The best soil pH range for grass is between 6.0 to 7.0, according to the University of Missouri. This range is pretty general because all grass types have their own specific preferred pH range. For example, St. Augustine grass can be grown between 5.0 to 7.5, according to Texas A&M University. Some gardeners get lucky and their existing soil is within the correct pH range. However, it is important to check the range annually or before planting to prevent unhealthy grass.
Improper Soil pH Range
Soil cannot absorb nitrogen, phosphorous and potassium when it is grown outside of its pH range. Lack of nutrients can cause thinning grass, fungal diseases or stress to the plant. Soil that is too alkaline can cause grass blades to turn yellow. This yellowing is caused from lack of iron or a condition caused by chlorosis. Gardeners may see new shorter grass growth turn yellow before older grass blades. When the soil is too alkaline, the grass cannot produce the chlorophyll it needs for green grass blades. Furthermore, soil that is too acidic can burn up the root systems and prevent grass from establishing.
To get a full soil analysis, gardeners should collect soil to send to their local cooperative extension. Cooperative extensions will test the soil and mail back the pH results and soil amendment recommendations. Gardeners can conduct their own soil pH test. Soil pH tests are available at local gardening centers. Dig a 6 inch hole to collect your soil sample. Make sure that the soil is dried out or it could alter the soil pH test.

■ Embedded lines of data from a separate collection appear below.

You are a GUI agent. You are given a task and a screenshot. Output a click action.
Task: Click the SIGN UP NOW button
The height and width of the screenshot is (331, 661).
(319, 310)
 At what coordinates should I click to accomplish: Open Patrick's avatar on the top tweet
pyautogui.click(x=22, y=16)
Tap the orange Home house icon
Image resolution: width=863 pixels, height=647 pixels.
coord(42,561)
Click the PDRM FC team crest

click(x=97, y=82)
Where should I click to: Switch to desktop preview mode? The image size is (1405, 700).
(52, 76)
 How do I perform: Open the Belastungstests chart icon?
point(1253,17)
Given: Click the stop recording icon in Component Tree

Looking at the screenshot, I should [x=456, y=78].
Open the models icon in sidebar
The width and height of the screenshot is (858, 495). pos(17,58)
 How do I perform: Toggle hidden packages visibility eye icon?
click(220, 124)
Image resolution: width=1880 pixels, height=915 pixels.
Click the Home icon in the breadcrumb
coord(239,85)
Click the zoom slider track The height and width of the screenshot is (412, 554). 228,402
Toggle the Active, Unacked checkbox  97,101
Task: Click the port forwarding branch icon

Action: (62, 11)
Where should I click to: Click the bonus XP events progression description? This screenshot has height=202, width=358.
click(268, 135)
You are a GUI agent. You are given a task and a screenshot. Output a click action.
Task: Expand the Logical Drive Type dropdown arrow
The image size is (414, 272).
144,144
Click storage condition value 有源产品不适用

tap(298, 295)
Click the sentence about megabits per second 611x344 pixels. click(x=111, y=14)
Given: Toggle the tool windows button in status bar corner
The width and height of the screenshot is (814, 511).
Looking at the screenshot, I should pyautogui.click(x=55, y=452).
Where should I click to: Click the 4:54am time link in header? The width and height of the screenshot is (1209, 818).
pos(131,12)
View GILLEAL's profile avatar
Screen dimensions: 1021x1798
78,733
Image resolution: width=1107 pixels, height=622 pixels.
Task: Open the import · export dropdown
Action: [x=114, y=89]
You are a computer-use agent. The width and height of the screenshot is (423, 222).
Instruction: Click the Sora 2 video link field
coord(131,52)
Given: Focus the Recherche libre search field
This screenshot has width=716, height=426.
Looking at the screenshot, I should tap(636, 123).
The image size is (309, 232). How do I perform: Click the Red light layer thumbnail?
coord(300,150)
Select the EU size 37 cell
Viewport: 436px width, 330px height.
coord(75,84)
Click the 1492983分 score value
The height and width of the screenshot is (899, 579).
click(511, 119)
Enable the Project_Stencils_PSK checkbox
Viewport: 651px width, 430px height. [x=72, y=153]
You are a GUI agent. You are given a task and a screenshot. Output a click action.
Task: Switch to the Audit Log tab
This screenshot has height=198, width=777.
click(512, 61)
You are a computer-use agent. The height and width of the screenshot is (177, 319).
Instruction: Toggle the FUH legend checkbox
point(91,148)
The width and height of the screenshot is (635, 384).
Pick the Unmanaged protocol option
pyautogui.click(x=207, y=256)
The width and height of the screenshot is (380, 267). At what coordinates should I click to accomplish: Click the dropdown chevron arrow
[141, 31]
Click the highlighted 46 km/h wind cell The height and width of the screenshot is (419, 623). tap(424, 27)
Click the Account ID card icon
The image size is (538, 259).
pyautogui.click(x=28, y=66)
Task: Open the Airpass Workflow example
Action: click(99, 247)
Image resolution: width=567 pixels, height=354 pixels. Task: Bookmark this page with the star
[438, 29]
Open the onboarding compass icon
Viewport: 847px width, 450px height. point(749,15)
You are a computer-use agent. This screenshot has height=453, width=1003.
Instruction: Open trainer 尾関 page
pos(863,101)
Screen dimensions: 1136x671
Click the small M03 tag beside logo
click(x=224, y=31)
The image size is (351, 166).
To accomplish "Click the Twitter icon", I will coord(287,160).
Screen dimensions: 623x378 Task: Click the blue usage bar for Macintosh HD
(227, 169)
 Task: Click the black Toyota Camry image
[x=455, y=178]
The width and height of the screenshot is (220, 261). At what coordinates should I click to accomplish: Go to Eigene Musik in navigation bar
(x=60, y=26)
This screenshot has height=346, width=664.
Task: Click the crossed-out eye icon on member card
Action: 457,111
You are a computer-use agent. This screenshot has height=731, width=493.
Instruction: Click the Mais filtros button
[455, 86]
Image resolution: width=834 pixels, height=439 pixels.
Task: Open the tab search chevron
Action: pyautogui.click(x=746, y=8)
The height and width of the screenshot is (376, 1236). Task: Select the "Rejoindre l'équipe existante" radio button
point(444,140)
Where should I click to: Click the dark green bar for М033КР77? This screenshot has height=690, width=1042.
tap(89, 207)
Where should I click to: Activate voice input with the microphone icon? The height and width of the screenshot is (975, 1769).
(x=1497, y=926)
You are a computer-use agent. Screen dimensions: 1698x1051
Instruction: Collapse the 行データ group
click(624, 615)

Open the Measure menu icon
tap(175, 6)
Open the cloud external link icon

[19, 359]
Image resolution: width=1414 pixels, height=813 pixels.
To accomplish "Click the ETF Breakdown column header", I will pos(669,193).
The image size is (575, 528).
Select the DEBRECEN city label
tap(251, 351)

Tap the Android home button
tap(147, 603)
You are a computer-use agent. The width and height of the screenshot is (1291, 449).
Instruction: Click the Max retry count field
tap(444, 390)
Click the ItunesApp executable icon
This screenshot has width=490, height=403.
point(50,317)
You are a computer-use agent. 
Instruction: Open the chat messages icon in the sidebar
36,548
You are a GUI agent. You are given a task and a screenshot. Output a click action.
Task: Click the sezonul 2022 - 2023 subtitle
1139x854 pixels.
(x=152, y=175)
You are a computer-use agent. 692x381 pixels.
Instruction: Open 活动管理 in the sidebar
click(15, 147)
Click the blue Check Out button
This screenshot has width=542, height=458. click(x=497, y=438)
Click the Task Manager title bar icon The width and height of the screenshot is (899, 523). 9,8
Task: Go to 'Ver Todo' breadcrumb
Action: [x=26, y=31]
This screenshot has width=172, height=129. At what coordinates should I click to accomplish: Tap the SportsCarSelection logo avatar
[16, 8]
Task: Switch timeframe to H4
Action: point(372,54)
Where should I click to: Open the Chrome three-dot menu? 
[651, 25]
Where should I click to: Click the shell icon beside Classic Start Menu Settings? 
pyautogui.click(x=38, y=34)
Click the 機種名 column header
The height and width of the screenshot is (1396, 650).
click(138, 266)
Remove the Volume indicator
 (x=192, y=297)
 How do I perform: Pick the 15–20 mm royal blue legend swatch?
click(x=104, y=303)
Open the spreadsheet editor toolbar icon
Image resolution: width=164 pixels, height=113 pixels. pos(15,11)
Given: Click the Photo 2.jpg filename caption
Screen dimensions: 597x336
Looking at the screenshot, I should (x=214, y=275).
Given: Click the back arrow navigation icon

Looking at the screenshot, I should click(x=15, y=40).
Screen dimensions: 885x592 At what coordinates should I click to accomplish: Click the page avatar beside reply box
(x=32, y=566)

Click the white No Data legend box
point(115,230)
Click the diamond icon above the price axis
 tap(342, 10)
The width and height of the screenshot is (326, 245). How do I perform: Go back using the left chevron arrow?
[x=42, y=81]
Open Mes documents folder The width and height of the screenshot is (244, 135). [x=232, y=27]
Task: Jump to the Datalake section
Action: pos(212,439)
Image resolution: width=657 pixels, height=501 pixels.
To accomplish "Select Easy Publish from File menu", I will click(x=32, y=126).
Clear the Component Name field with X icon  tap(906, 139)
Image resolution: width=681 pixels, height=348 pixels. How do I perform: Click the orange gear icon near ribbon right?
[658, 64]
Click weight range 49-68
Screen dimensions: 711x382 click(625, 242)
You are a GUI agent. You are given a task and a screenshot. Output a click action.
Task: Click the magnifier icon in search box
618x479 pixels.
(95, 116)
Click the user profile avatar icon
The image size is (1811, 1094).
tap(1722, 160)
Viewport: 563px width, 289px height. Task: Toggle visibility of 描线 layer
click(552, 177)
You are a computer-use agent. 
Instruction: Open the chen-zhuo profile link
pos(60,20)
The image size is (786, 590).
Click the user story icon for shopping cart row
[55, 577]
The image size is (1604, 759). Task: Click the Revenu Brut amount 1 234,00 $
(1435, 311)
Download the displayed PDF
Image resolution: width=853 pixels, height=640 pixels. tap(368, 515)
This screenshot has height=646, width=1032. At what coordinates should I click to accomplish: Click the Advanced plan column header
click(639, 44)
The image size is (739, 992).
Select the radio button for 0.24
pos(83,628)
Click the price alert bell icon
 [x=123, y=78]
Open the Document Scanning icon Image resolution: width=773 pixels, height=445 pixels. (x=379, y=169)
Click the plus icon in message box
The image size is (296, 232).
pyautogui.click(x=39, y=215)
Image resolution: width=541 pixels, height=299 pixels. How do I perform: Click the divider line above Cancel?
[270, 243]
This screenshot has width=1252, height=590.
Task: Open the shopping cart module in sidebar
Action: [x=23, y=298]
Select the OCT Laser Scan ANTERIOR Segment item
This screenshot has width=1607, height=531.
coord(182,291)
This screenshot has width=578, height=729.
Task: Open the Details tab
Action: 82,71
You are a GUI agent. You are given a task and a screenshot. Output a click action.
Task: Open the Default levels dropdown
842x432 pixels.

Acidic soil can be amended by liming the lawn. Gardeners can spread ground limestone across their lawn to raise their pH range. Avoid using more than 100 pounds of limestone per 1,000 square feet of lawn area to prevent burning the lawn, as recommended by Purdue University. Gardeners with alkaline soil must increase their fertilizer application rate by 25 percent to make up for the lost nutrients, according to Purdue University. Use a fertilizer that contains nitrogen, phosphorous and potassium.